O autor da queixa, apresentada por email à Provedoria de Justiça para as delegações da Madeira e dos Açores, e também em Lisboa, diz que apenas quer, que “a título de um eventual direito de resposta, fossem pedidos esclarecimentos às secretarias afectas, dado que, será do interesse de todos, perceber, com rigor, transparência e abertura, quais serão aquelas as condicionantes que regem estas situações, de forma a que o impacte e a contribuição a este associada, seja minimamente equitativa entre aqueles que vivem na Madeira, e aqueles que visitam a Madeira”.

Imagens da 'Orca' transportando Marcelo Rebelo de Sousa a terra, nas Desertas
Imagens da ‘Orca’ transportando Marcelo Rebelo de Sousa a terra, nas Desertas

A confirmar-se, esta queixa, exercida por um cidadão individual, vem de facto ao encontro da muita contestação que nos tem chegado, por parte dos madeirenses, a estas medidas do Governo Regional, sustentadas na argumentação de que “o IFCN, IP-RAM presta serviços e disponibiliza informação a inúmeras entidades públicas e privadas nacionais e estrangeiras,
que se traduzem num acréscimo de custos do seu funcionamento, sem que por vezes haja contrapartidas financeiras pela utilização dos serviços prestados”.

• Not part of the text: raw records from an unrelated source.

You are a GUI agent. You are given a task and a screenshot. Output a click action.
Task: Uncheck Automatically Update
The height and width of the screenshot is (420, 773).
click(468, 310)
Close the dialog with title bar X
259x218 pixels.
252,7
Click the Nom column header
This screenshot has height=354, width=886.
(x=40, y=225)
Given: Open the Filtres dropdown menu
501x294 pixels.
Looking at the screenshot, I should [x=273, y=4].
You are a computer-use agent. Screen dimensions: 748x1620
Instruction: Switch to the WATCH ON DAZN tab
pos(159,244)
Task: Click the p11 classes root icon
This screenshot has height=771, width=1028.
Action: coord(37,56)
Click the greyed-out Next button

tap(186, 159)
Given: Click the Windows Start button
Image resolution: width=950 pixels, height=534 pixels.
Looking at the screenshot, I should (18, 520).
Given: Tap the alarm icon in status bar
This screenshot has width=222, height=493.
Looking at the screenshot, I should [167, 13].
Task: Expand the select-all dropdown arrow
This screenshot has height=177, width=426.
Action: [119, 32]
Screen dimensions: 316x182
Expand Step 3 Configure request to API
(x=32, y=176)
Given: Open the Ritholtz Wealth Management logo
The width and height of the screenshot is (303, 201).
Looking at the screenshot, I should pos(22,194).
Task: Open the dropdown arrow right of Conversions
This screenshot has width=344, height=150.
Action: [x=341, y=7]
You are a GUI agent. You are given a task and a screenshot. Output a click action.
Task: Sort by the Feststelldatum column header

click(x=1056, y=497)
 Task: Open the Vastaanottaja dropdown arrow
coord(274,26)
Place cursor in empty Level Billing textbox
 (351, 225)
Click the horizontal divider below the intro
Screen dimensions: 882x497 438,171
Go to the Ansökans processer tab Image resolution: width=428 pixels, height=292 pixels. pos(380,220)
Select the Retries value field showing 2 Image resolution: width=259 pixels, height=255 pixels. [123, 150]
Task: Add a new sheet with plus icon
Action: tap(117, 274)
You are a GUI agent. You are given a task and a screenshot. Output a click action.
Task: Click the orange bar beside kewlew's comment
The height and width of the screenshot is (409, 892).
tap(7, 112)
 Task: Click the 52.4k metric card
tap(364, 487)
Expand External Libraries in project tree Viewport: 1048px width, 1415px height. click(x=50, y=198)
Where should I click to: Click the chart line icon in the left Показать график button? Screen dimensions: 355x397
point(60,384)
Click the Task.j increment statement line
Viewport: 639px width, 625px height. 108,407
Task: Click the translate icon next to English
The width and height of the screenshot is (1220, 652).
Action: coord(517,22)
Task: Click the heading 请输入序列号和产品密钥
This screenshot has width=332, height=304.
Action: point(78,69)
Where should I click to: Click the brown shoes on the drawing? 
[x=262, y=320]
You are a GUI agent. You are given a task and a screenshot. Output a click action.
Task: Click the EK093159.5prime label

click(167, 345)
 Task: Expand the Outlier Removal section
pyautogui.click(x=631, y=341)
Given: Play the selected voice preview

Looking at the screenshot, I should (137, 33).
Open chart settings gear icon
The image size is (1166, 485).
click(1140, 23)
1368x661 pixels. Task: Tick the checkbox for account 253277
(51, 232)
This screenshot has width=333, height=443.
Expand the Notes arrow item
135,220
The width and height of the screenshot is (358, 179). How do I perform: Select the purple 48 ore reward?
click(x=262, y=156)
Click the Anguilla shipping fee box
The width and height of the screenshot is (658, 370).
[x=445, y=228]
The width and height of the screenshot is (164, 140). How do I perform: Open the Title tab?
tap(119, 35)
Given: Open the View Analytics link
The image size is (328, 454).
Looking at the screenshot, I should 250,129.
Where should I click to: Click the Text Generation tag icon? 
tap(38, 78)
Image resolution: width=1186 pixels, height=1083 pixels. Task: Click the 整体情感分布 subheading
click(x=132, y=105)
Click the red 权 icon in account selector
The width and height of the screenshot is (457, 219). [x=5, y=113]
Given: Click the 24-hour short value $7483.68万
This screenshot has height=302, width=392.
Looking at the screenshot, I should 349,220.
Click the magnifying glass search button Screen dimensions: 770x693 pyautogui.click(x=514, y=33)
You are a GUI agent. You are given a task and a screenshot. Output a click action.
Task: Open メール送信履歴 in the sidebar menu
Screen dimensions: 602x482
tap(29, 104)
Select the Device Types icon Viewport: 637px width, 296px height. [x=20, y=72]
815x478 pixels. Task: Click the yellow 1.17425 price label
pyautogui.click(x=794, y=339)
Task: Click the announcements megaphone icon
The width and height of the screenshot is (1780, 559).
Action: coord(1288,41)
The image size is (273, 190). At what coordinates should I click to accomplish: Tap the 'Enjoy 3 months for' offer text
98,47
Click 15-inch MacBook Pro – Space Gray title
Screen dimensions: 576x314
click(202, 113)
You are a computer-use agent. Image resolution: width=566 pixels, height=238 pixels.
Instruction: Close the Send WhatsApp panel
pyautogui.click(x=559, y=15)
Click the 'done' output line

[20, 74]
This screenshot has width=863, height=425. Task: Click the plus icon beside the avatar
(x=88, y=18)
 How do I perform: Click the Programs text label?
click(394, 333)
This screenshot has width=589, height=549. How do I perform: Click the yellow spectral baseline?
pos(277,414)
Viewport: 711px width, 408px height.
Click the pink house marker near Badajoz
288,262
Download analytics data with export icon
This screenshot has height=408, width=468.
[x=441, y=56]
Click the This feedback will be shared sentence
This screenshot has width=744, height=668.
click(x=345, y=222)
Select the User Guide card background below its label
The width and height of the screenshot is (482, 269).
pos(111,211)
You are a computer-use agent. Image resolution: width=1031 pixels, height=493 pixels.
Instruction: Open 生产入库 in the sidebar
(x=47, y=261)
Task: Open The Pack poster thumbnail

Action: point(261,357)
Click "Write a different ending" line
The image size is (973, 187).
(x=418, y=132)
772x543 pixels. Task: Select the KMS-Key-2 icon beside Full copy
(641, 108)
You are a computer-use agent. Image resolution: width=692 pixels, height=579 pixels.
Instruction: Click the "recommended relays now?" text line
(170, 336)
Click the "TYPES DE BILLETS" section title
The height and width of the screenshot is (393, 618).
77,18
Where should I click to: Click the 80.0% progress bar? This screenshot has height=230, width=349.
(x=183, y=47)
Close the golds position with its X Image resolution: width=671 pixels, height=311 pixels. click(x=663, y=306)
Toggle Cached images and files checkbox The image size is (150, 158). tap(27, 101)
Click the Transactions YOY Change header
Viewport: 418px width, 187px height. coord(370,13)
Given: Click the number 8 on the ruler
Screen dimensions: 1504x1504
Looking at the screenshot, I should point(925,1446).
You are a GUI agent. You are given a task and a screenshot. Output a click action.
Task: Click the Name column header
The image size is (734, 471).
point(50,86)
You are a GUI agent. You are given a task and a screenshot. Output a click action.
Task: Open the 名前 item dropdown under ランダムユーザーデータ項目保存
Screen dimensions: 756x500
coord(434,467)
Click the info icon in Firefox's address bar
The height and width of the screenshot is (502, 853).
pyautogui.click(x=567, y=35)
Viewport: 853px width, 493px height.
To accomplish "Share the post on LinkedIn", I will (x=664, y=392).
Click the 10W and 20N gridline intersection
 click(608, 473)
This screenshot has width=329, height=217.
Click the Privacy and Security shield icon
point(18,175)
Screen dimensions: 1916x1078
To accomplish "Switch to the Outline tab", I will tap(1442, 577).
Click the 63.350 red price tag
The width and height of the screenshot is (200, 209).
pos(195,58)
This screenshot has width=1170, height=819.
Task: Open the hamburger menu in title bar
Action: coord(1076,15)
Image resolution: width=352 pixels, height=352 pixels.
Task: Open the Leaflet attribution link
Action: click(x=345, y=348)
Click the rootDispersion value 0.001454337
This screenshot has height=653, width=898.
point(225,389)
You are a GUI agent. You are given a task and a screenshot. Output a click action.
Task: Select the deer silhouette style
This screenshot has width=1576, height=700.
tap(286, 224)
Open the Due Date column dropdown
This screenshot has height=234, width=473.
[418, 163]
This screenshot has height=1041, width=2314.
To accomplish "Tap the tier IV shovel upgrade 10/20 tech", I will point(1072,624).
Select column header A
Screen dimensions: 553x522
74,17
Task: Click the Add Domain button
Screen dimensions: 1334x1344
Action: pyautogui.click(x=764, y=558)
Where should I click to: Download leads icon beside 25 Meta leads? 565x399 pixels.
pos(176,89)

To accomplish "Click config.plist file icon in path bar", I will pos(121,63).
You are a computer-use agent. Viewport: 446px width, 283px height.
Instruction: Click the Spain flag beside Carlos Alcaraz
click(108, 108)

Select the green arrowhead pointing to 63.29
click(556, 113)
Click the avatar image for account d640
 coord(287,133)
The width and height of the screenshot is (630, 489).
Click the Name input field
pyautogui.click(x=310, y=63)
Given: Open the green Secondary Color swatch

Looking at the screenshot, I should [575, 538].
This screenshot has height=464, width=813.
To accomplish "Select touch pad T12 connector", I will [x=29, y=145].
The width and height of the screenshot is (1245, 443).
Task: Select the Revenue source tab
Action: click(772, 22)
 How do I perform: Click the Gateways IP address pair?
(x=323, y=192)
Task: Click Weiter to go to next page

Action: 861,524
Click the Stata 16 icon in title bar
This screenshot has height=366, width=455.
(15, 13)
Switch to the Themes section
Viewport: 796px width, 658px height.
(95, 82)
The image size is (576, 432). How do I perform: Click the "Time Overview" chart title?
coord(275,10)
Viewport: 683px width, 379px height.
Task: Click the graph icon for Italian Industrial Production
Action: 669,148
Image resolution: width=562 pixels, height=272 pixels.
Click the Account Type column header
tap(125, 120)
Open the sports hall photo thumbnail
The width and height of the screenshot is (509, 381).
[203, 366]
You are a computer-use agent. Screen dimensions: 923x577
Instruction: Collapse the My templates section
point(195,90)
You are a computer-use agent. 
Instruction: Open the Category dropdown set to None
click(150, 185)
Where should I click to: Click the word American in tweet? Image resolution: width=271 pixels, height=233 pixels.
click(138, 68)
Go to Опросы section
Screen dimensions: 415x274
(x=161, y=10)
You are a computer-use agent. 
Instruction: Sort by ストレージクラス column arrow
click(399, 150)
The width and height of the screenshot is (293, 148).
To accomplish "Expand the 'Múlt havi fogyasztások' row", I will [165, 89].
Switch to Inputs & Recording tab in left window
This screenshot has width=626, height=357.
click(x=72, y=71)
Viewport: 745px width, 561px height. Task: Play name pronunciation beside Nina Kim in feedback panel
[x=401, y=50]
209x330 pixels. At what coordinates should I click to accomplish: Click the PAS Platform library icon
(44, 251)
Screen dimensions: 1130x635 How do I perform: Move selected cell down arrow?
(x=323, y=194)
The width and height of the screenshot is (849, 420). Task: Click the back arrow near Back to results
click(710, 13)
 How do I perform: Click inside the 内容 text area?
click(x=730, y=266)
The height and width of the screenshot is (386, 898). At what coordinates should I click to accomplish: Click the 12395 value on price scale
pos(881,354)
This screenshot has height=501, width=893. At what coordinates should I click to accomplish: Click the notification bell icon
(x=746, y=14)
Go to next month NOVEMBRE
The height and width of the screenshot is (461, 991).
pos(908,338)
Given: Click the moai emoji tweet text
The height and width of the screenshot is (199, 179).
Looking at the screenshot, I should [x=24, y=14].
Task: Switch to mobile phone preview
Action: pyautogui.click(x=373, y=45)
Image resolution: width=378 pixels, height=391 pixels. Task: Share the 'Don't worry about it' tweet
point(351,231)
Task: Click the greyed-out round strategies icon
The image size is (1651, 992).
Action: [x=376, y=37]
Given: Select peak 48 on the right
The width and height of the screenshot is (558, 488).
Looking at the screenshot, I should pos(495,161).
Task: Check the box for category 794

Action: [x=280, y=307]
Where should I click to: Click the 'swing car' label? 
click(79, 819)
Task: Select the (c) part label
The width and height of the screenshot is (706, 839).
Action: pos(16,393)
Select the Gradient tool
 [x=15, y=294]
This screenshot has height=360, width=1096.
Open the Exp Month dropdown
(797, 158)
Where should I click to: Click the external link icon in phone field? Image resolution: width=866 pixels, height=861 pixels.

A questão que muitos madeirenses se colocam é que serviços, em concreto, lhes são efectivamente disponibilizados e exigem pagamento, para além da natureza que está ali, supostamente para que todos os locais tenham o direito de dela usufruir, sem pagamento.

Montado do Pereiro Acampamento

Outras medidas, inclusive, podem ser polémicas e eventualmente atentatórias da liberdade de imprensa, como esta: “O IFCN,IP-RAM reserva-se o direito de não autorizar
a cedência de imagem e a captação fotográfica, bem como a realização de filmagem, sempre
que considere que o seu fim não respeita a identidade dos referidos locais, não potencie a promoção do seu acervo e respectivos serviços, por razões de segurança e ou conservação”.